**Task requirements**
(1) Quote the passage about dating apps, starting with "My understanding of" and going on through "came the men.".
(2) Find every line of the records that contains the string "Support", and copy each one. Case counts.

**Article**
|---|

Then, eventually, I got brave.
Or perhaps stupid.
I decided to model myself.
Because, obviously, once you have built a deranged spreadsheet of post-divorce romantic probability, the next logical step is to point the machine at your own life and see what comes back.
The asymmetry was obvious almost immediately.
Her situation and mine were not the same.
She was a very attractive mid-forties heterosexual woman, with a good job and a big social world. In other words, she made sense to the ordinary dating market.
I, on the other hand, was a fifty-eight-year-old transsexual in rural Cork, trying to understand the lesbian dating pool with the air of someone examining a puddle and wondering whether it technically qualified as a lake.
And I do mean that honestly.
The pool is small to begin with. Then you add geography. Then age. Then the elephant in the room: a significant number of lesbian women would simply refuse to go anywhere near me. Politically, sexually, instinctively, whatever the reason. That is just true.
And then comes the other uncomfortable truth, which is that attraction is not a charitable programme. I do not automatically fancy every woman who might theoretically accept me either.
There are, regrettably, not many Jodie Fosters wandering around rural Cork waiting for a blonde transsexual software architect with a Chihuahua.
And that was how I ended up on dating apps at fifty-eight years old, like an anthropologist accidentally falling into a nightclub.
Now, let me explain something.
I know absolutely nothing about dating apps.
Nothing.
I met women the old-fashioned way. In pubs. At parties. Through work. Through conversation. Through eye contact and timing and humour and chemistry and all the ancient human mechanisms that existed before Silicon Valley decided romance should function like Deliveroo for genitalia.
My understanding of dating apps prior to this could essentially be summarised as:
People swipe at each other until somebody has sex in a flat with LED lighting.
That was roughly the extent of my knowledge.
I didn’t even fully understand the mechanics.
To this moment, I am not entirely certain I haven’t accidentally proposed marriage to six people simply by trying to scroll sideways with my thumb. Every time somebody says “swipe right” to me I still have to mentally rehearse which direction means “yes”. There is a genuine possibility that somewhere in Cork there is currently a bewildered lesbian hairdresser wondering why a trans woman, with a dog the size of a shoe, matched with her at 2am and then immediately vanished forever.
And then came the men.
Dear God.
Hundreds of them.
A lot of young men. Lots of good looking men. Two with six-packs. Men who appeared in my inbox calling me “cougar”, “MILF”, “gorgeous” and various other things which would have sent the male version of me into complete existential shock.

|---|

**Dataset records**
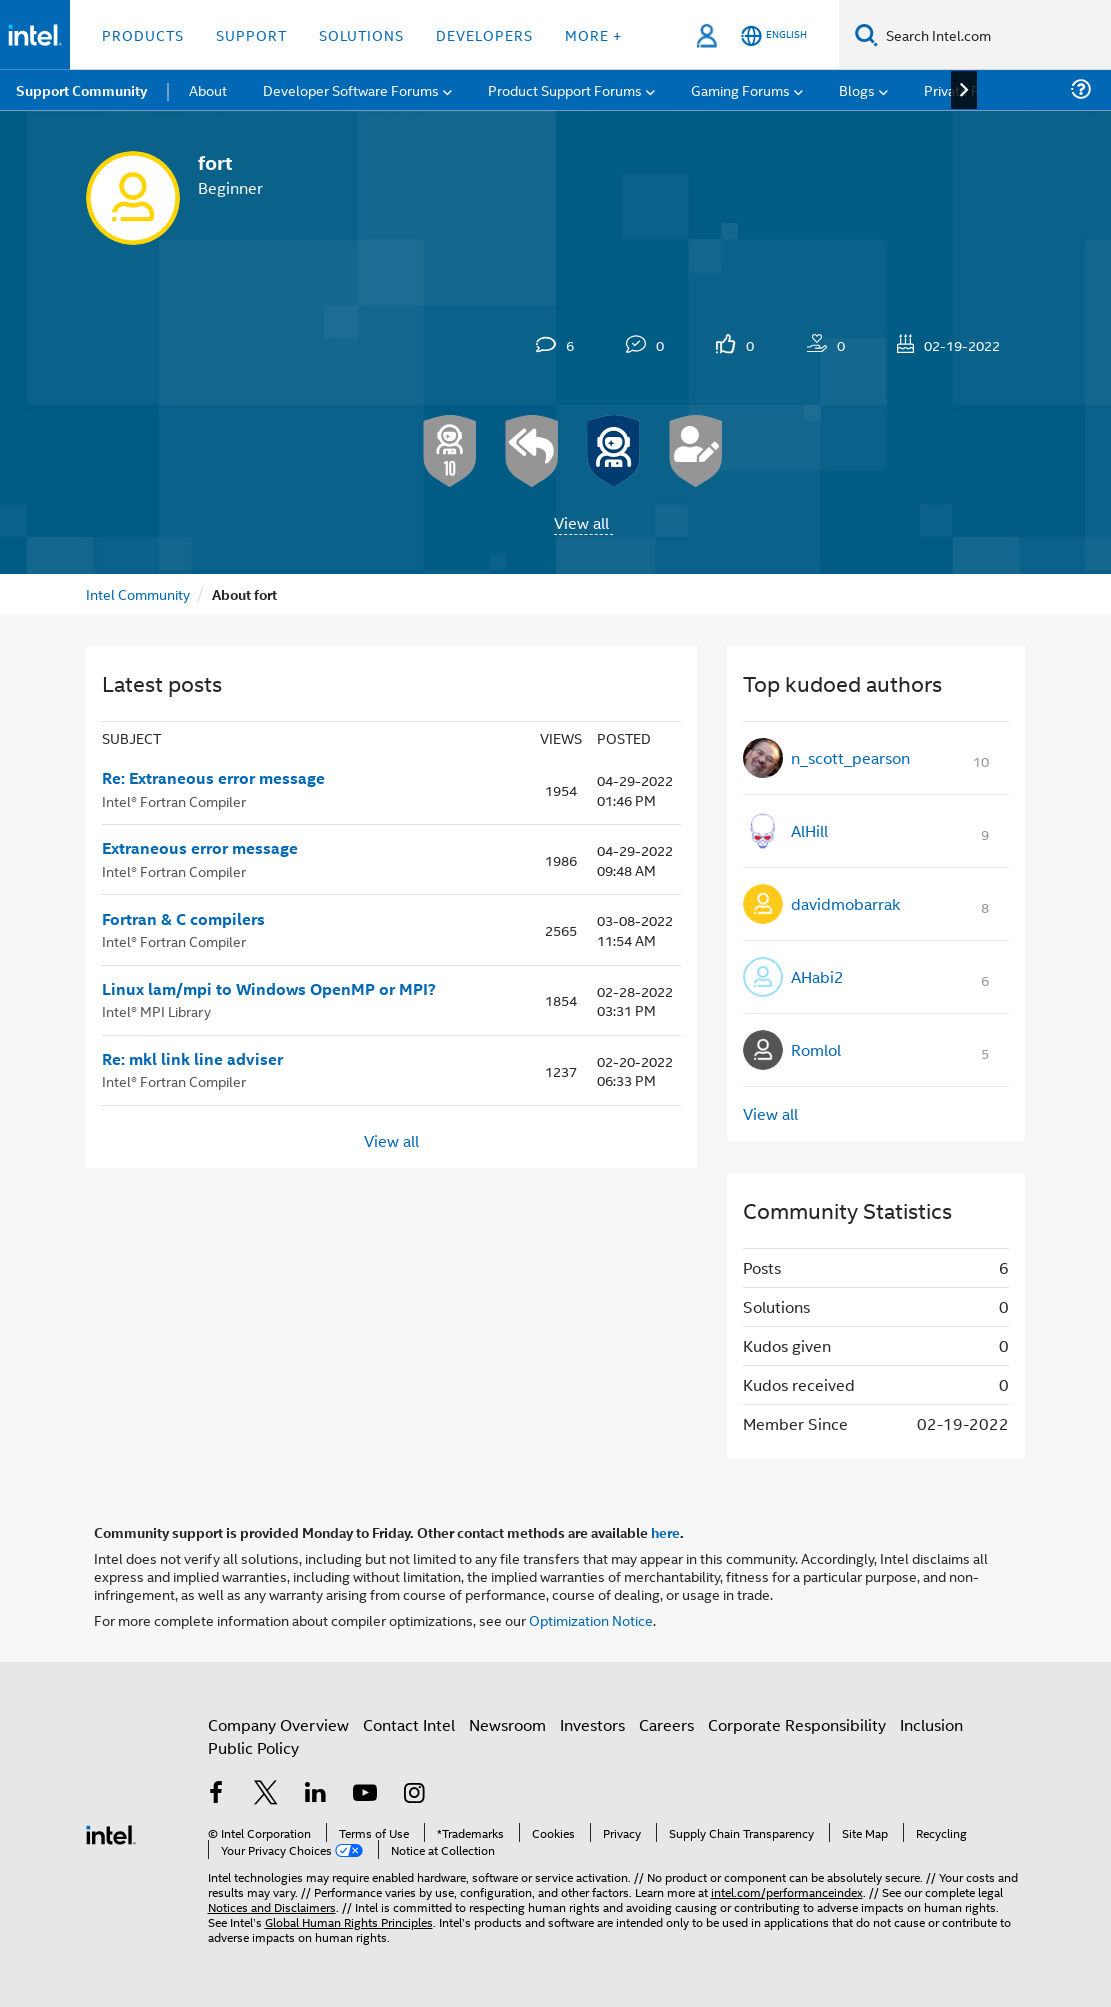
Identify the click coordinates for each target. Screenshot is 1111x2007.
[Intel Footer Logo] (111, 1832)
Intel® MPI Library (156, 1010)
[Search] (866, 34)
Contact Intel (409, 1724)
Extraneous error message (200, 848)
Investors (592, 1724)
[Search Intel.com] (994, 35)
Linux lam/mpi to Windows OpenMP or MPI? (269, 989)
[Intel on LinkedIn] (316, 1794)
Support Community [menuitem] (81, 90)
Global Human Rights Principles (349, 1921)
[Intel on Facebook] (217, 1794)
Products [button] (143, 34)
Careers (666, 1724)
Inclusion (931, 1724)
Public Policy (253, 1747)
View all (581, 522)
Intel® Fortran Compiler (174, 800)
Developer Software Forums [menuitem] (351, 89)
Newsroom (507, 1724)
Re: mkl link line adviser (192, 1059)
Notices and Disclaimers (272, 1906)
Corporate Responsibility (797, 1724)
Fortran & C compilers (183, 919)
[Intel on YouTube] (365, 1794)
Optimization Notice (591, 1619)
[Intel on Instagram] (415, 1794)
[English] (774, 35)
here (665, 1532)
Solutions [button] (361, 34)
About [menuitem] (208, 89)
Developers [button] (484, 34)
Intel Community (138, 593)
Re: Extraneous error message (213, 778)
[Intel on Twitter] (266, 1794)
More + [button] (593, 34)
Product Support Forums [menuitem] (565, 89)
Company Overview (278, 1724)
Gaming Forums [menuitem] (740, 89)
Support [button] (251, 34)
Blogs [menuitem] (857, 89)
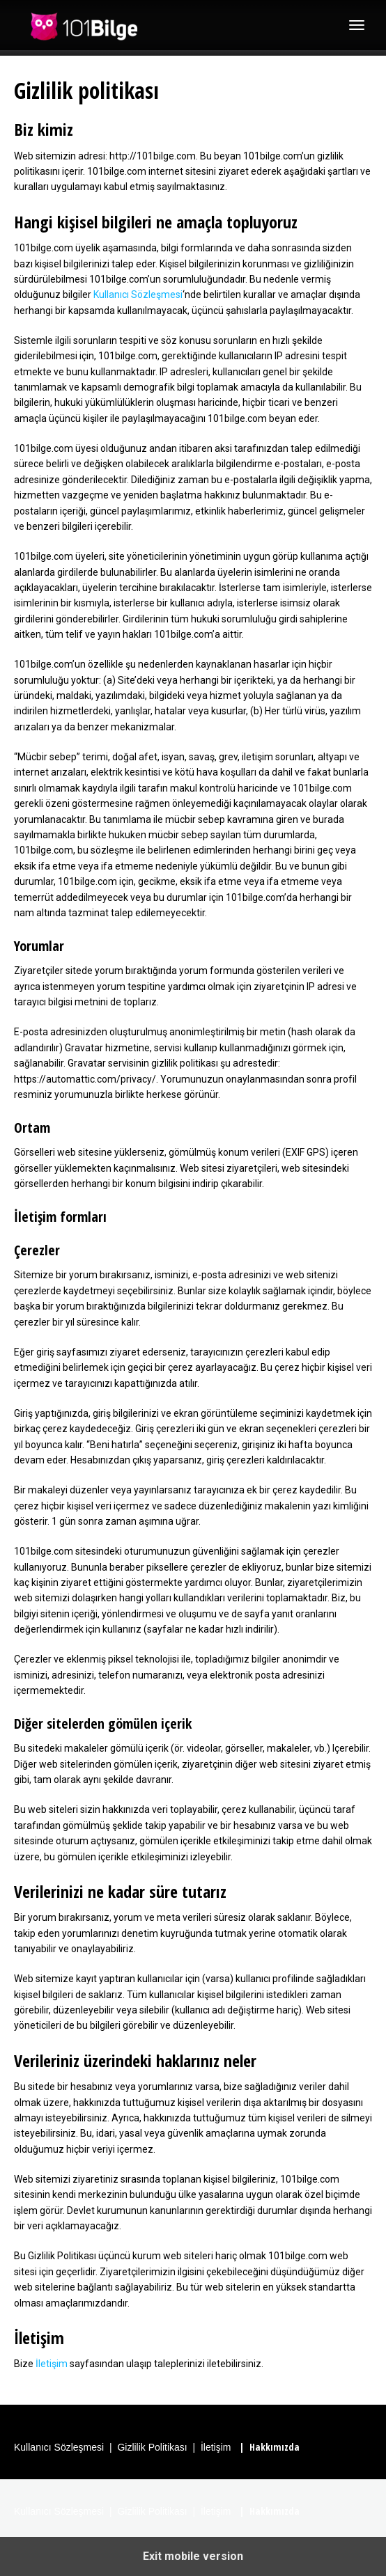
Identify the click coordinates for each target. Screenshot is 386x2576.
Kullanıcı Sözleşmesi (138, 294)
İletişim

|---|

**Per-task answers**
(1)
My understanding of dating apps prior to this could essentially be summarised as:
People swipe at each other until somebody has sex in a flat with LED lighting.
That was roughly the extent of my knowledge.
I didn’t even fully understand the mechanics.
To this moment, I am not entirely certain I haven’t accidentally proposed marriage to six people simply by trying to scroll sideways with my thumb. Every time somebody says “swipe right” to me I still have to mentally rehearse which direction means “yes”. There is a genuine possibility that somewhere in Cork there is currently a bewildered lesbian hairdresser wondering why a trans woman, with a dog the size of a shoe, matched with her at 2am and then immediately vanished forever.
And then came the men.

(2)
Support Community [menuitem] (81, 90)
Product Support Forums [menuitem] (565, 89)
Support [button] (251, 34)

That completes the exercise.